Comme dans son théâtre, Wilder, bon dialoguiste, se pose en témoin du temps de sa jeunesse, cynique mais confiant. Son héros, Theophilus, ressemble à son créateur, plein d’une disponibilité aventureuse, prêt à décliner ses neuf vocations : missionnaire, anthropologue, archéologue, détective, comédien, magicien, aventurier, tout cela pour être picaro et libre. À Newport, il trompe son monde et d’aucuns l’appellent « béjaune » sans savoir qu’il a déjà beaucoup voyagé, notamment à Rome, Shanghai et Vienne. Le double jeu s’installe entre vraie et fausse naïveté, candeur et manipulation, toujours à des fins généreuses. Arrivé épuisé, cynique et sans projets, le jeune North repart discrètement, plus apaisé, après inventaire et raccommodages en tout genre. Il y a en littérature des précepteurs bien différents et n’est pas Julien Sorel qui veut. Theophilus North se pose en observateur critique, et comme un feuilletoniste il fait patiemment le tour des secrets et des blocages de l’île repliée sur elle-même pour faire souffler un vent d’ouverture sur ce monde clos : Newport, sous la plume de Wilder, est devenu un laboratoire des mutations. Chaque maison devient le théâtre d’une pièce courte avec son décor sobre, son personnage principal, le plus souvent une femme, et son dénouement particulier. Le roman paru en 1973 témoigne du recul nécessaire sur les faits de société et de la faconde réjouissante d’un auteur chevronné qui ne craint ni le rocambolesque ni les rebondissements, un écrivain doublé d’un citoyen qui s’est vu remettre la médaille présidentielle de la Liberté. On peut le dire à double titre pour sa défense armée lors des deux guerres et la défense des idées.

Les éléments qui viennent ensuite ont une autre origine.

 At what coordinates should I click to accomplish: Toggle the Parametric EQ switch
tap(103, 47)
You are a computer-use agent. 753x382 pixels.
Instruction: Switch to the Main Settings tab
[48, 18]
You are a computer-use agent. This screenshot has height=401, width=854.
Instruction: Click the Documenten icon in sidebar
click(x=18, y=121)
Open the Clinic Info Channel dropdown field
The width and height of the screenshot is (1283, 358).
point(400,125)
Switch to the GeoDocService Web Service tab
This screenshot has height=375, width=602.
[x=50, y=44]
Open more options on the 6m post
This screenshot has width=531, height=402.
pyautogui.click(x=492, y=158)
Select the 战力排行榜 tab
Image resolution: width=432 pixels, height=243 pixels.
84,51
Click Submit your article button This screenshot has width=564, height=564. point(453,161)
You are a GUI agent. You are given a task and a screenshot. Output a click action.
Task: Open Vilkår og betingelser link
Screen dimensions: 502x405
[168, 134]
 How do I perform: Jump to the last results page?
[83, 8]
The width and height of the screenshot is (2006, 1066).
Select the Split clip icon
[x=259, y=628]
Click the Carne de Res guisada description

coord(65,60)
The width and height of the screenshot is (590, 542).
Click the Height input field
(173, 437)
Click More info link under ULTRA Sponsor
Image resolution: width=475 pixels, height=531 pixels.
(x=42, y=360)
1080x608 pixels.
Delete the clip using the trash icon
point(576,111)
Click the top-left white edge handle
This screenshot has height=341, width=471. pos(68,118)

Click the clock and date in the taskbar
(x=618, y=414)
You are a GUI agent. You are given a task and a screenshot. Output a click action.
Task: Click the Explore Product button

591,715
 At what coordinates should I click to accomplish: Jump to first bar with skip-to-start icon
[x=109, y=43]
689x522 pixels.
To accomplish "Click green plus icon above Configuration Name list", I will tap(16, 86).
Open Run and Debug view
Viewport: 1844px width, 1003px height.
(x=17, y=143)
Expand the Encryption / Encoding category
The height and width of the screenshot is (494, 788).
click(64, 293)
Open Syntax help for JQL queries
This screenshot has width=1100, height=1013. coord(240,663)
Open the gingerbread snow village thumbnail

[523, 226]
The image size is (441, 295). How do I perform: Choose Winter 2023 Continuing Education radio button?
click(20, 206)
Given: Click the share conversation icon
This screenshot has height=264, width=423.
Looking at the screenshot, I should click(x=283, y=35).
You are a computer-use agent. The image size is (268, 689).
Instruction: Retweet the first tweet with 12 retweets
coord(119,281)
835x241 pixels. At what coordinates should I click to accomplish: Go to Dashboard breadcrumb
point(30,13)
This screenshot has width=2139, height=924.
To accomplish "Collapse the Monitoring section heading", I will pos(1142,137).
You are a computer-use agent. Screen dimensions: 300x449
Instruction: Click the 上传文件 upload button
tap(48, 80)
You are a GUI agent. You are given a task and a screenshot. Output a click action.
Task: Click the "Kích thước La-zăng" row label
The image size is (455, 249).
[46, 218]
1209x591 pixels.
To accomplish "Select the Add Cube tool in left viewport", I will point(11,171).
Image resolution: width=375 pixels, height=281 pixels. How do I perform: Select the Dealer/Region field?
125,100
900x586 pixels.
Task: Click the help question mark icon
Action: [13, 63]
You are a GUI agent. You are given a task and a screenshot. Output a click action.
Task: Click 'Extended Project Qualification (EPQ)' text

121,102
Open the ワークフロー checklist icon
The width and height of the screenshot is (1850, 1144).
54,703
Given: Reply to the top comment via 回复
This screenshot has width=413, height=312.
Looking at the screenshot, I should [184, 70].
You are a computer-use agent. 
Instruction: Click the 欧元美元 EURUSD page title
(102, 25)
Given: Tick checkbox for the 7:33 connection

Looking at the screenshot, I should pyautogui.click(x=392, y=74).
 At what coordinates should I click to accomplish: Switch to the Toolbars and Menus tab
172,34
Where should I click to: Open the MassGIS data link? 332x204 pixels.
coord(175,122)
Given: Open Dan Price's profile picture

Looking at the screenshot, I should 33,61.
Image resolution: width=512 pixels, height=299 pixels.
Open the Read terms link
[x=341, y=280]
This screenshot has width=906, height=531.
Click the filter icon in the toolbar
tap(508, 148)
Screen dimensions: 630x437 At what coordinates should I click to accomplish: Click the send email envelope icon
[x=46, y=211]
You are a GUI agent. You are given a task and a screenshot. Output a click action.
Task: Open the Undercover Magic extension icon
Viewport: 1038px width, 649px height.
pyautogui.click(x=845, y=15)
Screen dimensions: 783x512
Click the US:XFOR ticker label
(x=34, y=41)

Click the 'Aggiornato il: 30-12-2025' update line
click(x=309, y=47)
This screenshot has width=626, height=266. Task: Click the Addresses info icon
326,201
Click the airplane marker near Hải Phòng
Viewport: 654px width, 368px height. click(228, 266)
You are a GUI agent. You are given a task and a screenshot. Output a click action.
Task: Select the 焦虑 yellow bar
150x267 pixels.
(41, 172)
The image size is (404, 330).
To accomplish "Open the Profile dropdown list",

L’époque de Mr North se situe un an après The Great Gatsby de Fitzgerald et An American Tragedy de Dreiser ; cette année 1926 qu’il célèbre est celle où Hemingway publie Le soleil se lève aussi. C’est dire assez la fécondité de cette période littéraire américaine ressuscitée par Thornton Wilder qui met en scène les prémisses de la fin d’un monde, une transition où se configurent de nouvelles alliances, où, de manière très symbolique, l’été 1926 se clôt par « Le bal des gens de maison » avec un programme inédit de mélange des classes et de musiques polonaise et varsovienne.